Bayram, günün ve gecenin ibadet şuur ve neşvesiyle aydınlandığı bir koca ayın nihayetinde, Rabbimizin kullarına büyük bir ikram ve ihsanıdır. Cehennemden kurtuluş ve cennete kavuşmanın sevincidir. Kardeşliğin, akraba olmanın, birbirinin hâlini-hatırını sormanın, Allâh’ın kulu olduğunu hatırlayarak uzun bir zaman geçirmenin mükâfatıdır.
Peygamber Efendimiz, iki ay öncesinden, “Allâh’ım, bize Receb ve Şaban’ı mübarek kıl ve bizi Ramazan’a kavuştur!” diye duâ etmeye başlardı. Ramazan’a kadar her gün bu heyecanı canlı tutar ve bu duâyı tekrar ederdi.
Oruç, imsak, iftar, teravih, Kur’ân tilâveti, fitre, mukabele gibi pek çok ibadetle dolu olan bu ay, insanın gönlünde merhamet, şefkat ve diğergâmlık duyguları uyandırmış, başkalarını düşünmeyi, onların dertlerine ortak olmayı öğretmiştir. Zekât ve sadakalarla toplumdaki denge muhafaza edilmiş, kalplerdeki kıskançlık ve bencillik duyguları törpülenmiş, İnsanlar birbirine yaklaşmış, gönüllerdeki buzlar erimiş, kalpler yumuşamıştır
İnsan, Allâh’ın kulu olduğunu ve Rabbinin kendi üzerindeki sayısız nîmetlerini daha yakından fark etmiştir.
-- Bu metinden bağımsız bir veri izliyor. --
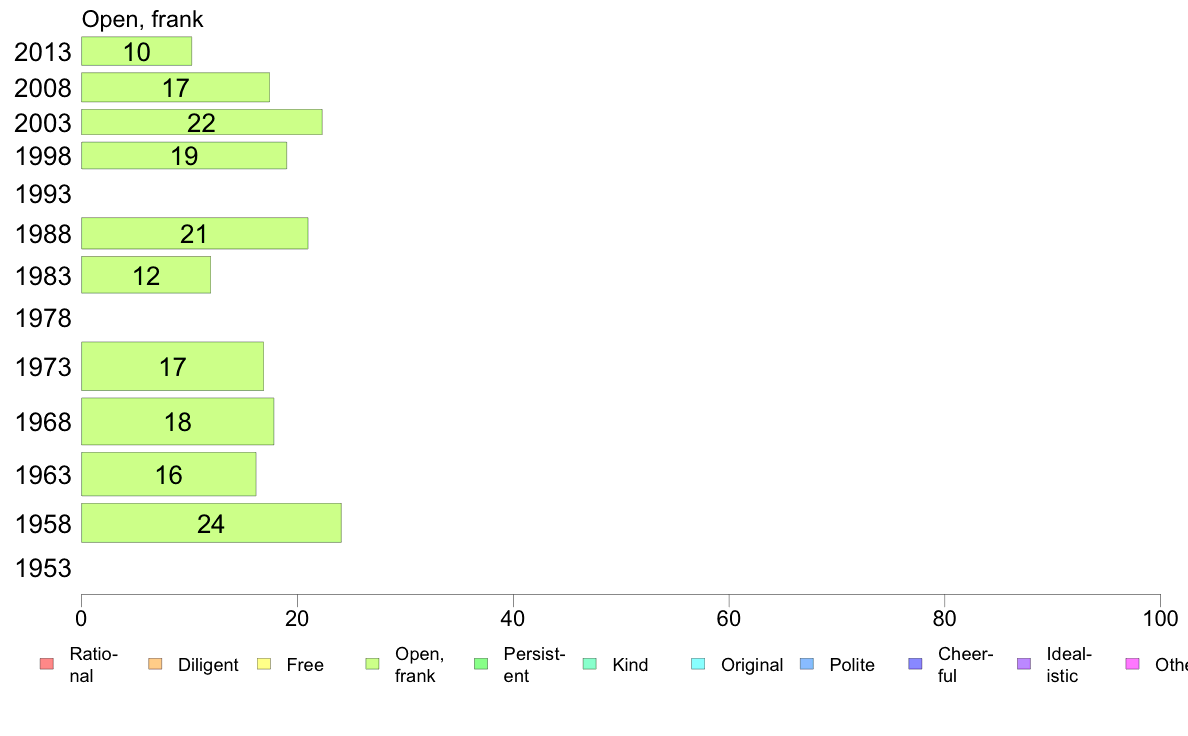This screenshot has width=1188, height=736.
Task: Select the Open, frank legend swatch
Action: pos(372,664)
Gönlü rakîkleşmiş takva ve kulluk hisleri ziyadeleşmiştir. Böylece Rabbinin rızasına kavuşmak umuduyla hayırdan hayra koşmuştur.
Bu duygu ve düşünce ile müslümanlar, bir ay boyunca hep beraber ilâhî bir terbiyeden geçmiş, günahlardan temizlenmiş, şeytan ve nefsin sultasından kurtulmuş olarak bayrama kavuşmuşlardır. Hayatımıza sayısız güzellikler katan rahmet, bereket, bağışlanma, arınma ve huzur mevsimi bu sayılı günler sonrası ramazan ayının tacı bayrama kavuşmanın sevinci içerisindeyiz.
Ramazan ayında ,barış, kardeşlik ve esenlik rüzgârlarının dalga dalga yayıldığı manevi bir atmosfer ve Yüce ALLAH’ın (c.c.) bizlere lütfettiği büyük bir nimeti idrak etmiş bulunmaktayız Zira bu kutlu zaman, yorulan ruhlarımızı teskin etmek, bunalan gönüllerimize inşirah vermek, özümüze ve fıtratımıza yönelerek hayatımızın iman, kulluk ve güzel ahlak ekseninde muhasebesini yapmak için eşsiz bir fırsat olmuştur.
Diğer yandan, büyük bir heyecanla kavuşmayı beklediğimiz on bir ayın sultanını karşılayacağımız günlerde üç ayların başlangıcı olan Recep Ayı’nın ortalarında Türkiye’nin güneydoğusunu vuran deprem tüm ülkeyi derinden üzmüştür. Merkez üssü Kahramanmaraş’ta yaşanan deprem bu yıl dünyanın en büyük felaketi olarak kayda geçmiştir.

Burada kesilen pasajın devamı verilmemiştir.